An important thing to note for this is: I created two prepends one with class online and another with class offline. This made it easier to code the buttons because all I had to do at that point was create fade methods on each class based on if the class was online or offline.

If I had to do this project again, I would probably try to create a search bar where you can add the streamers you want and delete the streamers you don’t want.

Markdown Previewer

Up until this point I had only made JQuery projects but after reading and studying I decided to use React and Redux for this project. Redux is a wonderful tool when you have a lot of things trying to change the state of your page. With Redux they must all pass through one function so it makes it much easier to troubleshoot. This project is very basic so it is unlikely many people would use Redux for this but I wanted to use it for practice.

Drum Machine

This project still needs some CSS styling but at the moment it works. This project uses React and BootStrap. I was unsure on how to add sounds to a JavaScript application but after some searching I found I could place a sound file on Amazon Web Services and call on the sound file URL in the JavaScript.

First, I create a key bank that is an object that holds the key, ID, and URL for each keystroke. Then, I create two classes DrumPad and App. In the DrumPad component, I created a componentWillMount and componentDidMount to add and remove the listener for the handleKeyPress function. The handleKeyPress function would check if the key pressed on the keyboard matched a id in the key bank. If it was true, I would use audio.play() to activate the sound of the element. The handleKeyPress function would also display the id of the element pressed on the web page. Next in the DrumPad component, I rendered the pad itself on the web page and I rendered the audio file using <audio> <audio/>.

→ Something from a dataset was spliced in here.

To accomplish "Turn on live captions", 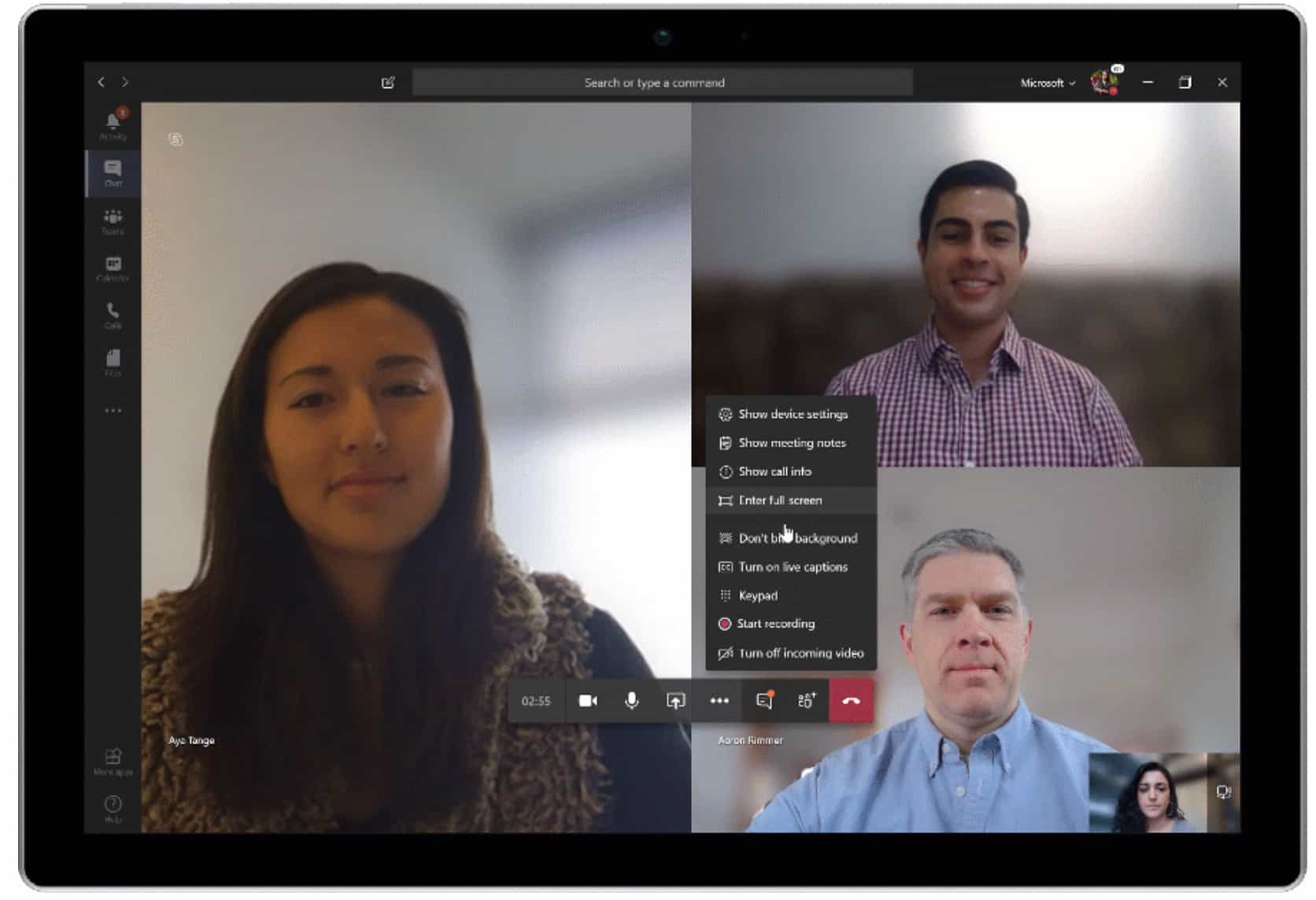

In the App component, I created an empty display object in the constructor. I create a function called handleDisplay to setState as display. Next, the App was rendered. I used the method .map on the keyBank to make every change applied to every element in the bank. I used button as an input to describe the element. Next, I created a id,keyName, id, URl, and handleDisplay for each button. Lastly, the App component is render in the DOM (the DrumPad component is not rendered because it is called on in the App component).